A segunda situação cruza-se com as redes
sociais. Desde há muito que aprecio as publicações de um professor de história,
que partilha comigo o mesmo gosto por esta área do conhecimento. Curiosamente,
nunca havíamos conversado pessoalmente senão no início desta semana. A minha
interação com ele resumia-se ao apreço que manifesto permanentemente com as
suas publicações, pois elas recolhem sempre o lado mais engraçado da vida, por
vezes o anedótico sadio, fazendo-nos irradiar um sorriso, senão mesmo uma gargalhada,
que nos dispõe muito bem – pequenos apontamentos que dão sabor ao dia e nos
motivam à alegria. Inevitavelmente, formamos uma ideia da pessoa que publica;
que, neste caso, conclui ser uma pessoa de bem com a vida; um professor
realizado pessoal e profissionalmente; caracterizado por uma maneira de ser
otimista, capaz de irradiar sempre uma alegria contagiante. Na conversa pessoal
confirmei, realmente, tudo isso: uma pessoa feliz, realizada, alegre,
comunicativa. Mas surpreendeu-me quando, ao falar-me da sua história pessoal,
me expunha essa maneira de ser aliada a toda a sua realidade pessoal: o
aparecimento de um condrossarcoma no fémur, que o levou a ser operado no IPO e
a ser-lhe retirado parte do osso, bem como o joelho, entretanto substituídos por
uma prótese; e de como as metástases reapareceram, tendo terminado, no ano
passado, mais uma série de tratamentos de quimioterapia e radioterapia. Sem
nunca abandonar a escola, senão quando teve de ser hospitalizado, regressando
às suas tarefas letivas ainda de canadianas. Fiquei estupefacto! Uma pessoa
enorme, capaz de recolher, no meio das muitas agruras da vida, aquilo que ela
tem de melhor. Alguém que investe no lado mais belo da vida; que diz «não se
levar demasiado a sério», nessa capacidade de recolher o melhor que a vida tem
para lhe dar. Fez-me sentir pequenino tal testemunho; sobretudo, quando me
questionava interiormente: e eu, como reagiria numa situação semelhante? Há
gente que tem esta capacidade de nos fazer perceber que a vida é sempre um dom,
e que mesmo no meio de grandes limitações, há sempre um lado belo que pode ser
vivido. E não o vive isoladamente; partilha-o com os demais. Nunca diria que
aquele colega tem esta história de vida. Daí que a minha admiração e apreço por
ele se tivessem acentuado depois daquela conversa.

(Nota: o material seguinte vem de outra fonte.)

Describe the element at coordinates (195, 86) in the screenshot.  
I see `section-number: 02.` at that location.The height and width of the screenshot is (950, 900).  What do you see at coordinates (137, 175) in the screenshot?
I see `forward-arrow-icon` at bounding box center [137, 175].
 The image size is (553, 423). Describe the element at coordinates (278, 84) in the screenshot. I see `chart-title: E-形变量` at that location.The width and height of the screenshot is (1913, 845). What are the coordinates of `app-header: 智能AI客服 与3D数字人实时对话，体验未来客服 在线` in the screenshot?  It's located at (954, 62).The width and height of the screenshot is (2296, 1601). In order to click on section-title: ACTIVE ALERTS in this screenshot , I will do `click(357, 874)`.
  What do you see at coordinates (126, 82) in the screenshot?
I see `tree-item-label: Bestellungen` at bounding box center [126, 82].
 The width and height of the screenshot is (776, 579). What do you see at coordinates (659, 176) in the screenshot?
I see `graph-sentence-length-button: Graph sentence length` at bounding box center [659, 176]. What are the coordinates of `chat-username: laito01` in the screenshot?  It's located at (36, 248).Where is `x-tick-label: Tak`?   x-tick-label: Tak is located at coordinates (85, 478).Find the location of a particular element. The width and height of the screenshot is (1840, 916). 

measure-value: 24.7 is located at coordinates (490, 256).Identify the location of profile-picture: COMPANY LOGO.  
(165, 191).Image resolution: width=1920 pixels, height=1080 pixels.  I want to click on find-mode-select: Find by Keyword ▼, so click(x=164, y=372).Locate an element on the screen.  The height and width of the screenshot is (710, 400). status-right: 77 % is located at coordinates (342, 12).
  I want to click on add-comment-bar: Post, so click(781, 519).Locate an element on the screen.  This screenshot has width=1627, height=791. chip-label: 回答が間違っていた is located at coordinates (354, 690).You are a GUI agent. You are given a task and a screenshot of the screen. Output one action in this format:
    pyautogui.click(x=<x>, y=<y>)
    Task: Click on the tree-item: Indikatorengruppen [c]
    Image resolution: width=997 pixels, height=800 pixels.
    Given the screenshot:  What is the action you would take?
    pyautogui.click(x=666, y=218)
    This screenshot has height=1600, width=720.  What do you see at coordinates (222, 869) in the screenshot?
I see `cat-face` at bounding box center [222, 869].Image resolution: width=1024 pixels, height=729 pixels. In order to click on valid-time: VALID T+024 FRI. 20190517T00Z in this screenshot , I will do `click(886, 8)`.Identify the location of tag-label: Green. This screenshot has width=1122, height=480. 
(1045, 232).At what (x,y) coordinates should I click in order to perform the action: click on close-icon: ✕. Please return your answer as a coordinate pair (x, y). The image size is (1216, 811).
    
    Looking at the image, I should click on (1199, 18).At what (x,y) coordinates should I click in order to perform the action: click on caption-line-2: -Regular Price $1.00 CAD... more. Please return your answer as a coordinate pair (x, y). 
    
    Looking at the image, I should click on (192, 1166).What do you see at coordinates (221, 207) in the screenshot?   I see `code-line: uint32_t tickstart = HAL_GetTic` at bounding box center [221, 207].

Afinal, a alegria é sempre possível. Sem dúvida que, como já aqui
considerámos, algumas pessoas são dotadas de uma especial bonomia e otimismo,
que muito facilita a vida, ao contrário de outras. Mas todos nós podemos recolher
sempre o lado melhor da nossa existência. Mesmo no meio das maiores
dificuldades e dores.
A
alegria é um verdadeiro dom, que dá cor e sabor aos nossos dias. E que tem esta
grande vantagem: porque todos nós somos seres em comunhão, tende a estender-se
à vida e ao quotidiano dos outros. Assim aconteceu, para mim, com aquele jovem
funcionário e com este professor de história.